We all come to culture in many different ways. Some people, for instance, discovered Joni Mitchell because they were raised on folk music. Others discovered Joni Mitchell because they were raised on TV and "River" played at the climax of the first thirtysoemthing holiday episode. I don’t think it matters which camp I fall into, but I will say that when Michael brought that Christmas tree home to Hope I was as touched as anyone to see her standing there lighting a menorah.
I mention this because I just read F. Scott Fitzgerald’s 1922 Tales of the Jazz Age, his second short story collection, only recently. And only because I’d recently seen The Curious Case of Benjamin Button, which is based on a story of the same name in that collection.
I’ve been taking crap for saying I liked the Button film, cheese and all. Mind you, no one giving me crap has read the short story so I’m not sure what these people think they’re arguing about.

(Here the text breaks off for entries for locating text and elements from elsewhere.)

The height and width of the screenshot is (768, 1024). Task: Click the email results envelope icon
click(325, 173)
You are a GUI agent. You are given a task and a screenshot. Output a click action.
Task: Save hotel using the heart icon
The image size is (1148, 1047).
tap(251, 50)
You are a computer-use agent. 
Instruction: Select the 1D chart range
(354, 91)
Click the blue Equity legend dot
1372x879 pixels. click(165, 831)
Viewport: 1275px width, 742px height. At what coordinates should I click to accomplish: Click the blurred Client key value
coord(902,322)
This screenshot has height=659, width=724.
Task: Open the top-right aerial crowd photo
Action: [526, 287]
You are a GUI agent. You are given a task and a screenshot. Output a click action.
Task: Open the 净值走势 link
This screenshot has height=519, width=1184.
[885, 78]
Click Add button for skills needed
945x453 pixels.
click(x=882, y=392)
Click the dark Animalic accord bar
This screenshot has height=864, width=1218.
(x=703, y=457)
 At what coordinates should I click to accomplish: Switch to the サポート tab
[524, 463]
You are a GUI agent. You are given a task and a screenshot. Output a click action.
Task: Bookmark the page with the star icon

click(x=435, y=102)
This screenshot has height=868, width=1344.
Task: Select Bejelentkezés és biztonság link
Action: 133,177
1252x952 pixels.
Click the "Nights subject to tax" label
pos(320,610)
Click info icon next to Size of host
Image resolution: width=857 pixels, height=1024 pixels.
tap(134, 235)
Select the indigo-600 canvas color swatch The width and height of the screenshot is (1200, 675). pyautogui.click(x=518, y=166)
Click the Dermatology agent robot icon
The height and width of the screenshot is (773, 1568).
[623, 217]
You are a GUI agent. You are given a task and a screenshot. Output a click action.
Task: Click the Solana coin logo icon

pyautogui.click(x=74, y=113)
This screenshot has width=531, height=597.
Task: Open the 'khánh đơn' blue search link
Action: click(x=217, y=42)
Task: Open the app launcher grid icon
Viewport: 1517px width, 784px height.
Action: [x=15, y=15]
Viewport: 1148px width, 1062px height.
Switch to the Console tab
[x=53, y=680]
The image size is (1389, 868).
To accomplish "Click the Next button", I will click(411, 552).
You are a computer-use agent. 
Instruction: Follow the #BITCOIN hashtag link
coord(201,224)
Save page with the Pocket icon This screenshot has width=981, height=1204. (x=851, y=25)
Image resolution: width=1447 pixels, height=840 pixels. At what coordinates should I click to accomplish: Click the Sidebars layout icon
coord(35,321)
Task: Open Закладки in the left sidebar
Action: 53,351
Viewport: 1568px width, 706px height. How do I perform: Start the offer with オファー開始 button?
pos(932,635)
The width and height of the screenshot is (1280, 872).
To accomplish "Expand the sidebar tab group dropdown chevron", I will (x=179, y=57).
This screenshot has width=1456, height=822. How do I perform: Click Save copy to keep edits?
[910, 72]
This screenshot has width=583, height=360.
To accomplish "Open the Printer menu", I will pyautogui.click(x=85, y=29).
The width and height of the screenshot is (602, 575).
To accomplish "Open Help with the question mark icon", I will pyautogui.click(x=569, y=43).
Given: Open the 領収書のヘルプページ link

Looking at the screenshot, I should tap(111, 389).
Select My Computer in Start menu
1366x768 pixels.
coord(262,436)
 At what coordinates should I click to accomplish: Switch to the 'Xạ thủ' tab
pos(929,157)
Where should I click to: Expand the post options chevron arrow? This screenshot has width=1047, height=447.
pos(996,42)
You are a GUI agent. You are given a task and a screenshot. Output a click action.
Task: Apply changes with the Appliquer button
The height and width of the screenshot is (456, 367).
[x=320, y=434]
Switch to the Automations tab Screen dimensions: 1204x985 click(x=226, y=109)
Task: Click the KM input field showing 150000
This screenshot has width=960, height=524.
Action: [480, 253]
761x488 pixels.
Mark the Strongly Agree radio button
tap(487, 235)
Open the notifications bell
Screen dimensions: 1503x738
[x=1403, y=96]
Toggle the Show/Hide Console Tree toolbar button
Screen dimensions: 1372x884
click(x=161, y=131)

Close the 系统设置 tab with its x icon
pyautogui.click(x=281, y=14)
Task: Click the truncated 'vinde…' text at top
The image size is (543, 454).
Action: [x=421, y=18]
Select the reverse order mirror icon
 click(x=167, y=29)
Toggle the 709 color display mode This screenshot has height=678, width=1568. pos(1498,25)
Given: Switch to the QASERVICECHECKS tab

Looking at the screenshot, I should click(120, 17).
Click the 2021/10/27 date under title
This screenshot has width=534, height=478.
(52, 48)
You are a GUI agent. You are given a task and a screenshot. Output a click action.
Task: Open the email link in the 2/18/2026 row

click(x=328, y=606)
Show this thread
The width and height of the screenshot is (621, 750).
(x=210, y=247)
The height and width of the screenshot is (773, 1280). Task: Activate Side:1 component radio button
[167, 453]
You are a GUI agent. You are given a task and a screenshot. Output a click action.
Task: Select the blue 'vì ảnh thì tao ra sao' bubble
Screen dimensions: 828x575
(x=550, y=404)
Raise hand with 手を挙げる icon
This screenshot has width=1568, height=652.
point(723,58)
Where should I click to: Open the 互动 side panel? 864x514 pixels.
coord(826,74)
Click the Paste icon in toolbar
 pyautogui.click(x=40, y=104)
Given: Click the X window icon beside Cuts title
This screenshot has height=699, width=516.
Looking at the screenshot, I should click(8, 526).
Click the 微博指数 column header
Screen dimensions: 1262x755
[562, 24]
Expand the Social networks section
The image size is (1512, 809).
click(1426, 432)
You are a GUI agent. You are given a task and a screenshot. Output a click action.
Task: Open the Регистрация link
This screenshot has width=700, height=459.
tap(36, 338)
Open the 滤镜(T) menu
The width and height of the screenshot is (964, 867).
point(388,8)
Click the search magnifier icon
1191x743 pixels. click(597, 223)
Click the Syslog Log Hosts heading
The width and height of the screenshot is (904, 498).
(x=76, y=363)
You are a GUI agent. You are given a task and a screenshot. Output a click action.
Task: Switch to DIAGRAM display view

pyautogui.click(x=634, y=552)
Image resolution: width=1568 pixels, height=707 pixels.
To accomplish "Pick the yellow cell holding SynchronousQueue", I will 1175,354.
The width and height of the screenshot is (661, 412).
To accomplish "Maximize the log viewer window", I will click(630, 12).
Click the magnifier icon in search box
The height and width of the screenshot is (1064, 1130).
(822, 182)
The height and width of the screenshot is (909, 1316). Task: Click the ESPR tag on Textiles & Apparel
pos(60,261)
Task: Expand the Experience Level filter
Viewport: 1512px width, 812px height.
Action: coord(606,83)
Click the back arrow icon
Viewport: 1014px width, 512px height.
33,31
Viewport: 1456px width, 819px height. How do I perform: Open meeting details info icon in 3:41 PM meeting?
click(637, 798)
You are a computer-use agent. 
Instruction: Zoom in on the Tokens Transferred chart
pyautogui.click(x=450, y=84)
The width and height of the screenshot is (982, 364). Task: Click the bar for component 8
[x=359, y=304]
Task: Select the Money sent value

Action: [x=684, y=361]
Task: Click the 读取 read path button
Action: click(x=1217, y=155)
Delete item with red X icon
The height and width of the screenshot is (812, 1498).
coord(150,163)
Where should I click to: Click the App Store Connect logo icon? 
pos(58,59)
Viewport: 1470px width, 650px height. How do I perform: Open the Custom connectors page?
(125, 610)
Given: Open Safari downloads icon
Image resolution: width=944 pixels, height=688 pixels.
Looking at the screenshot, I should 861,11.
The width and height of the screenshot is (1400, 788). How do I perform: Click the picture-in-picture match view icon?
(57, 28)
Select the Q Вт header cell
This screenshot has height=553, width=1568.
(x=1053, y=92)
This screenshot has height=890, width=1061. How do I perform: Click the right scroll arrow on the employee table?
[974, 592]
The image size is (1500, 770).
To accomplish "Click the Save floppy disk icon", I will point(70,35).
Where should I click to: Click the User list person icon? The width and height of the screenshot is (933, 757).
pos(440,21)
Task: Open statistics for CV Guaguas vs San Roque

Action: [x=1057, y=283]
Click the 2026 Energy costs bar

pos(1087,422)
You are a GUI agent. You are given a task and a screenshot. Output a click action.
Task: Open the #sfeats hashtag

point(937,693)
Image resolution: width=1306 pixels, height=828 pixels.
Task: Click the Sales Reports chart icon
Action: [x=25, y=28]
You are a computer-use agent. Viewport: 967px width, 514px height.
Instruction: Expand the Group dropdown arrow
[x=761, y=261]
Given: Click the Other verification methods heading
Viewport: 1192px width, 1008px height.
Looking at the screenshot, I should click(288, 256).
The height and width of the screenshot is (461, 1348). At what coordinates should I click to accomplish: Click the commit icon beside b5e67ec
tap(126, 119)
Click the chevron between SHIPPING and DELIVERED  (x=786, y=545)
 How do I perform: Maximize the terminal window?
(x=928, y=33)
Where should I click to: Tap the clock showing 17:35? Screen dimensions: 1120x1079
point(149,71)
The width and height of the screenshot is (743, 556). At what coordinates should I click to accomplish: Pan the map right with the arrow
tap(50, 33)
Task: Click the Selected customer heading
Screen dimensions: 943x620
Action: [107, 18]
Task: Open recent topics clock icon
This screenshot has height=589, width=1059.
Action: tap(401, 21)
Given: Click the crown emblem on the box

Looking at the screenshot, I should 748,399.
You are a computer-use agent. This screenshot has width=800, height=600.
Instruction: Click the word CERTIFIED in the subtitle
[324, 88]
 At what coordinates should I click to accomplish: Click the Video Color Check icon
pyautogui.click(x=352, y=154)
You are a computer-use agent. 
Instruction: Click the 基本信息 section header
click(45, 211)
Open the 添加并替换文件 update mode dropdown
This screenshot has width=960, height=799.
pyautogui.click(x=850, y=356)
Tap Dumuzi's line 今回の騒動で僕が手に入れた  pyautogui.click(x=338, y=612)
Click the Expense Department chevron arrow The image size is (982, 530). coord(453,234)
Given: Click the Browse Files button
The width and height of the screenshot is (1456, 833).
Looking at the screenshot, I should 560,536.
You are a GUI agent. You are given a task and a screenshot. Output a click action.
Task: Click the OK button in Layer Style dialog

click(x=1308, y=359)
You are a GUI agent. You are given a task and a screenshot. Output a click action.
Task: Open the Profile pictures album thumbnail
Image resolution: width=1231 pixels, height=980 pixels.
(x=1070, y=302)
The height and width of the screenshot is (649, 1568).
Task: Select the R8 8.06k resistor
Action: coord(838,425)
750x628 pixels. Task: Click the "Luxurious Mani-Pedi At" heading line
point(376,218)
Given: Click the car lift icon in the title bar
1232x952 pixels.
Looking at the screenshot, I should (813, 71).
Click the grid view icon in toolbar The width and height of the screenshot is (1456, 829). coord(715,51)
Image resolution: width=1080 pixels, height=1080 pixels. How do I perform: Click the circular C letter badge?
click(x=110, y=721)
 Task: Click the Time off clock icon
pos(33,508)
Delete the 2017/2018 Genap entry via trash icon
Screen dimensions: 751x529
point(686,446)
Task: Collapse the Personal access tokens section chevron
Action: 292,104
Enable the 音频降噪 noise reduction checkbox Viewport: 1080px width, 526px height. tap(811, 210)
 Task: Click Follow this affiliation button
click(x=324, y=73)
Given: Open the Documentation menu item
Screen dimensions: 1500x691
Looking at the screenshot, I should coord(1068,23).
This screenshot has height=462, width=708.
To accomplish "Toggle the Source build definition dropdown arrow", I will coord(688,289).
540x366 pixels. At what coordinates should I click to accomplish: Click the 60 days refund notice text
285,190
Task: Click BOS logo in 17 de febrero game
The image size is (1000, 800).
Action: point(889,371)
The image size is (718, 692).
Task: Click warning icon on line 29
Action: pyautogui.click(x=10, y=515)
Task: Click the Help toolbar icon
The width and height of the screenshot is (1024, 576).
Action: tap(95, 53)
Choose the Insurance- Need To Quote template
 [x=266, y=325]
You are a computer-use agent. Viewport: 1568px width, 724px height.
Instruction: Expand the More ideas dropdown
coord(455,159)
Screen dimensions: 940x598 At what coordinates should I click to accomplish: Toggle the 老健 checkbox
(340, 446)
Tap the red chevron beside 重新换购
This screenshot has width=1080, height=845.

Admittedly, Button the short story has little in common with its namesake movie other than the life-lived-backwards bit. I can only guess someone in Hollywood thought that the name was catchy so, hell, why not just pay for the rights? There’s a wry tartness on the page that’s missing on the screen: Fitzgerald knows that no matter whether you live your life backward or forward you’ll encounter the same disillusionment; the movie offers a more teary-eyed, up-with-people contemplation of the passage of time.
But if you think F. Scott could resist a little boo-hoo you’re a fool. His Benjamin doesn’t have Cate Blanchett to cradle him in his last moments yet he does enjoy "the white, safe walls of his crib and Nana…and a great big orange ball that Nana pointed at just before his twilight bed hour and called ‘sun.’"
Of most interest, however, is the author’s reprint of a letter he received after Button was first published:
Sir, I have read the story Benjamin Button in Collier’s and I wish to say that as a short story writer you would make a good lunatic. I have seen many peices [sic] of cheese in my life but of all the peices of cheese I have seen you are the biggest peice.
Mr. Fitzgerald: You made excellent cheese as far as I’m concerned—and it tasted just fine on celluloid, too.